### Directions for this task:
The full set of entries must be copied exactly.

### The data:
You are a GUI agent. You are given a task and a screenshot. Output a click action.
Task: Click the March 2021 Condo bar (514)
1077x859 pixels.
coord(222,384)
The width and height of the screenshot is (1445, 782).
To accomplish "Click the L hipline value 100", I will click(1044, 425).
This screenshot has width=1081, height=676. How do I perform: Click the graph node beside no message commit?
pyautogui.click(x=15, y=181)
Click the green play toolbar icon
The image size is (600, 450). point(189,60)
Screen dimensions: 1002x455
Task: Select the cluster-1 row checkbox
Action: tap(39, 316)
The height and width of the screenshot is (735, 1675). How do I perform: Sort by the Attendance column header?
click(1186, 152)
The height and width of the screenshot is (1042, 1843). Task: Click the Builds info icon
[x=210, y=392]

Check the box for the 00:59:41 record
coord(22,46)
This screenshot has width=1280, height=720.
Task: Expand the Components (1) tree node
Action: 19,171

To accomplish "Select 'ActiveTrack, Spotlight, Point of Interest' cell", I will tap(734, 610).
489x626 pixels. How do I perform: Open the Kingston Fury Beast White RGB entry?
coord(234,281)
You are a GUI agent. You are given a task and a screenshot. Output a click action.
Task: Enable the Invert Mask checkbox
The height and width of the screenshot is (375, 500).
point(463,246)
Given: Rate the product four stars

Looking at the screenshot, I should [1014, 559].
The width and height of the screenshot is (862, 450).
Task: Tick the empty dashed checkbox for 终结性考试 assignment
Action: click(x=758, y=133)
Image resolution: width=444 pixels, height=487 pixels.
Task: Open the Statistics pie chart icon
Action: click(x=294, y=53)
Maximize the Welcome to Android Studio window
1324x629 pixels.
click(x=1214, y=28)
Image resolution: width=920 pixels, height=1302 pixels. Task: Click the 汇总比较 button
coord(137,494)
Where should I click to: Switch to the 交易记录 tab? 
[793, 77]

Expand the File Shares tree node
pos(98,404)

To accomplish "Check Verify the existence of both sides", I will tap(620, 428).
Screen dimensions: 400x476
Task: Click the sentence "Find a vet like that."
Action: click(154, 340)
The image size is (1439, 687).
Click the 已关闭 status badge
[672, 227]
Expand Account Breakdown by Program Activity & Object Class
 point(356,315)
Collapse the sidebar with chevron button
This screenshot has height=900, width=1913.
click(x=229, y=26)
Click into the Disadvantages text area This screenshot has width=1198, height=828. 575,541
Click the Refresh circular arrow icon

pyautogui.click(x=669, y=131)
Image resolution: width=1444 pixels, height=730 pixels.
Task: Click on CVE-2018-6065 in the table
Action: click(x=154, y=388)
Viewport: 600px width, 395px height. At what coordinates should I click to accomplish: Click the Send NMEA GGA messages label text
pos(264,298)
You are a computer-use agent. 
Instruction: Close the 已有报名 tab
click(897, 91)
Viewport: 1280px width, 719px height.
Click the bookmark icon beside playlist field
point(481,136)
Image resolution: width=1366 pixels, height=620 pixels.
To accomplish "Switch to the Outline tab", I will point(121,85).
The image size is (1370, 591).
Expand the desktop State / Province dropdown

### Solved problem:
You are a GUI agent. You are given a task and a screenshot. Output a click action.
Task: Click the March 2021 Condo bar (514)
1077x859 pixels.
coord(222,384)
The width and height of the screenshot is (1445, 782).
To accomplish "Click the L hipline value 100", I will click(1044, 425).
This screenshot has width=1081, height=676. How do I perform: Click the graph node beside no message commit?
pyautogui.click(x=15, y=181)
Click the green play toolbar icon
The image size is (600, 450). point(189,60)
Screen dimensions: 1002x455
Task: Select the cluster-1 row checkbox
Action: tap(39, 316)
The height and width of the screenshot is (735, 1675). How do I perform: Sort by the Attendance column header?
click(1186, 152)
The height and width of the screenshot is (1042, 1843). Task: Click the Builds info icon
[x=210, y=392]

Check the box for the 00:59:41 record
coord(22,46)
This screenshot has width=1280, height=720.
Task: Expand the Components (1) tree node
Action: 19,171

To accomplish "Select 'ActiveTrack, Spotlight, Point of Interest' cell", I will tap(734, 610).
489x626 pixels. How do I perform: Open the Kingston Fury Beast White RGB entry?
coord(234,281)
You are a GUI agent. You are given a task and a screenshot. Output a click action.
Task: Enable the Invert Mask checkbox
The height and width of the screenshot is (375, 500).
point(463,246)
Given: Rate the product four stars

Looking at the screenshot, I should [1014, 559].
The width and height of the screenshot is (862, 450).
Task: Tick the empty dashed checkbox for 终结性考试 assignment
Action: click(x=758, y=133)
Image resolution: width=444 pixels, height=487 pixels.
Task: Open the Statistics pie chart icon
Action: click(x=294, y=53)
Maximize the Welcome to Android Studio window
1324x629 pixels.
click(x=1214, y=28)
Image resolution: width=920 pixels, height=1302 pixels. Task: Click the 汇总比较 button
coord(137,494)
Where should I click to: Switch to the 交易记录 tab? 
[793, 77]

Expand the File Shares tree node
pos(98,404)

To accomplish "Check Verify the existence of both sides", I will tap(620, 428).
Screen dimensions: 400x476
Task: Click the sentence "Find a vet like that."
Action: click(154, 340)
The image size is (1439, 687).
Click the 已关闭 status badge
[672, 227]
Expand Account Breakdown by Program Activity & Object Class
 point(356,315)
Collapse the sidebar with chevron button
This screenshot has height=900, width=1913.
click(x=229, y=26)
Click into the Disadvantages text area This screenshot has width=1198, height=828. 575,541
Click the Refresh circular arrow icon

pyautogui.click(x=669, y=131)
Image resolution: width=1444 pixels, height=730 pixels.
Task: Click on CVE-2018-6065 in the table
Action: click(x=154, y=388)
Viewport: 600px width, 395px height. At what coordinates should I click to accomplish: Click the Send NMEA GGA messages label text
pos(264,298)
You are a computer-use agent. 
Instruction: Close the 已有报名 tab
click(897, 91)
Viewport: 1280px width, 719px height.
Click the bookmark icon beside playlist field
point(481,136)
Image resolution: width=1366 pixels, height=620 pixels.
To accomplish "Switch to the Outline tab", I will point(121,85).
The image size is (1370, 591).
Expand the desktop State / Province dropdown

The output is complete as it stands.